Convolutions

Objectives:

  • Application of convolution on images

Reading and opening images

The following code enables to read an image, put it in a numpy array and display it in the notebook.


In [ ]:
%matplotlib inline
import matplotlib.pyplot as plt
import numpy as np

from skimage.io import imread
from skimage.transform import resize

In [ ]:
sample_image = imread("bumblebee.png")
sample_image= sample_image.astype("float32")

size = sample_image.shape
print("sample image shape: ", sample_image.shape)

plt.imshow(sample_image.astype('uint8'));

A simple convolution filter

The goal of this section to use tensorflow / Keras to perform individual convolutions on images. This section does not involve training any model yet.


In [ ]:
import tensorflow as tf
print(tf.__version__)

In [ ]:
from tensorflow.keras.models import Sequential
from tensorflow.keras.layers import Conv2D

In [ ]:
conv = Conv2D(filters=3, kernel_size=(5, 5), padding="same",
              input_shape=(None, None, 3))

Remember: in Keras, None is used as a marker for tensor dimensions with dynamic size. In this case batch_size, width and height are all dynamic: they can depend on the input. Only the number of input channels (3 colors) has been fixed.


In [ ]:
sample_image.shape

In [ ]:
img_in = np.expand_dims(sample_image, 0)
img_in.shape

Questions:

If we apply this convolution to this image, what will be the shape of the generated feature map?

Hints:

  • in Keras padding="same" means that convolutions uses as much padding as necessary so has to preserve the spatial dimension of the input maps or image;

  • in Keras, convolutions have no strides by default.

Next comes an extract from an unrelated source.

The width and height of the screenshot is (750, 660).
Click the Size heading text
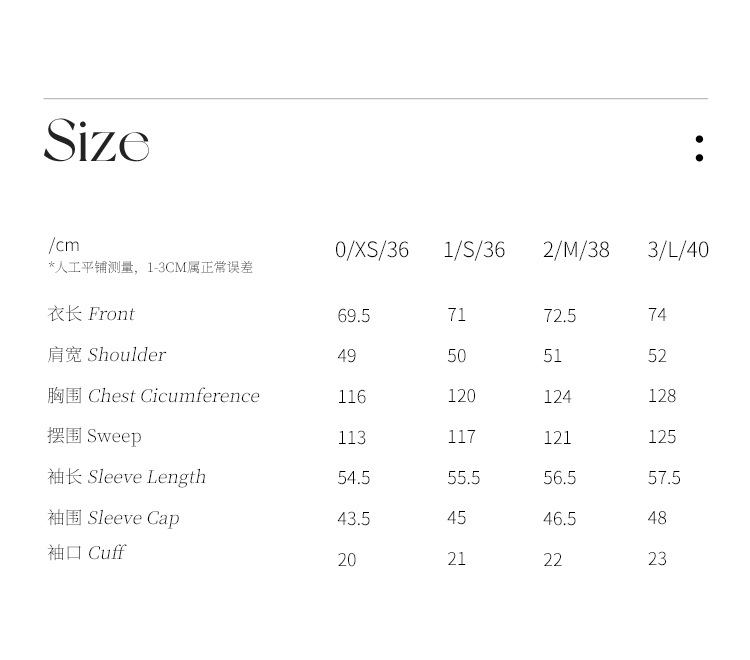[97, 141]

Bonus: how much padding Keras has to use to preserve the spatial dimensions in this particular case?


In [ ]:
img_out = conv(img_in)
print(type(img_out), img_out.shape)

The output is a tensorflow Eager Tensor, which can be converted to obtain a standard numpy array:


In [ ]:
np_img_out = img_out[0].numpy()
print(type(np_img_out))

In [ ]:
fig, (ax0, ax1) = plt.subplots(ncols=2, figsize=(10, 5))
ax0.imshow(sample_image.astype('uint8'))
ax1.imshow(np_img_out.astype('uint8'));

The output has 3 channels, hence can also be interpreted as an RGB image with matplotlib. However it is the result of a random convolutional filter applied to the original one.

Let's look at the parameters:


In [ ]:
conv.count_params()

Question: can you compute the number of trainable parameters from the layer hyperparameters?

Hints:

  • the input image has 3 colors and a single convolution kernel mixes information from all the three input channels to compute its output;

  • a convolutional layer outputs many channels at once: each channel is the output of a distinct convolution operation (aka unit) of the layer;

  • do not forget the biases!


In [ ]:

Solution: let's introspect the keras model:


In [ ]:
len(conv.get_weights())

In [ ]:
weights = conv.get_weights()[0]
weights.shape

Eeach of the 3 output channels is generated by a distinct convolution kernel.

Each convolution kernel has a spatial size of 5x5 and operates across 3 input channels.


In [ ]:
biases = conv.get_weights()[1]
biases.shape

One bias per output channel.

We can instead build a kernel ourselves, by defining a function which will be passed to Conv2D Layer. We'll create an array with 1/25 for filters, with each channel seperated.


In [ ]:
def my_init(shape=(5, 5, 3, 3), dtype=None):
    array = np.zeros(shape=shape, dtype="float32")
    array[:, :, 0, 0] = 1 / 25
    array[:, :, 1, 1] = 1 / 25
    array[:, :, 2, 2] = 1 / 25
    return array

We can display the numpy filters by moving the spatial dimensions in the end (using np.transpose):


In [ ]:
np.transpose(my_init(), (2, 3, 0, 1))

In [ ]:
conv = Conv2D(filters=3, kernel_size=(5, 5), padding="same",
           input_shape=(None, None, 3), kernel_initializer=my_init)

In [ ]:
fig, (ax0, ax1) = plt.subplots(ncols=2, figsize=(10, 5))
ax0.imshow(img_in[0].astype('uint8'))

img_out = conv(img_in)
np_img_out = img_out[0].numpy()
ax1.imshow(np_img_out.astype('uint8'));

Exercise

  • Define a Conv2D layer with 3 filters (5x5) that compute the identity function (preserve the input image without mixing the colors).
  • Change the stride to 2. What is the size of the output image?
  • Change the padding to 'VALID'. What do you observe?

In [ ]:


In [ ]:
# %load solutions/strides_padding.py

Working on edge detection on Grayscale image


In [ ]:
# convert image to greyscale
grey_sample_image = sample_image.mean(axis=2)

# add the channel dimension even if it's only one channel so
# as to be consistent with Keras expectations.
grey_sample_image = grey_sample_image[:, :, np.newaxis]


# matplotlib does not like the extra dim for the color channel
# when plotting gray-level images. Let's use squeeze:
plt.imshow(np.squeeze(grey_sample_image.astype(np.uint8)),
           cmap=plt.cm.gray);

Exercise

Try Conv2D? or press shift-tab to get the documentation. You may get help at https://keras.io/layers/convolutional/


In [ ]:


In [ ]:
# %load solutions/edge_detection

Pooling and strides with convolutions

Exercise

  • Use MaxPool2D to apply a 2x2 max pool with strides 2 to the image. What is the impact on the shape of the image?
  • Use AvgPool2D to apply an average pooling.
  • Is it possible to compute a max pooling and an average pooling with well chosen kernels?

Bonus

  • Implement a 3x3 average pooling with a regular convolution Conv2D, with well chosen strides, kernel and padding

In [ ]:
from tensorflow.keras.layers import MaxPool2D, AvgPool2D

In [ ]:
# %load solutions/pooling.py

In [ ]:
# %load solutions/average_as_conv.py

In [ ]:


In [ ]: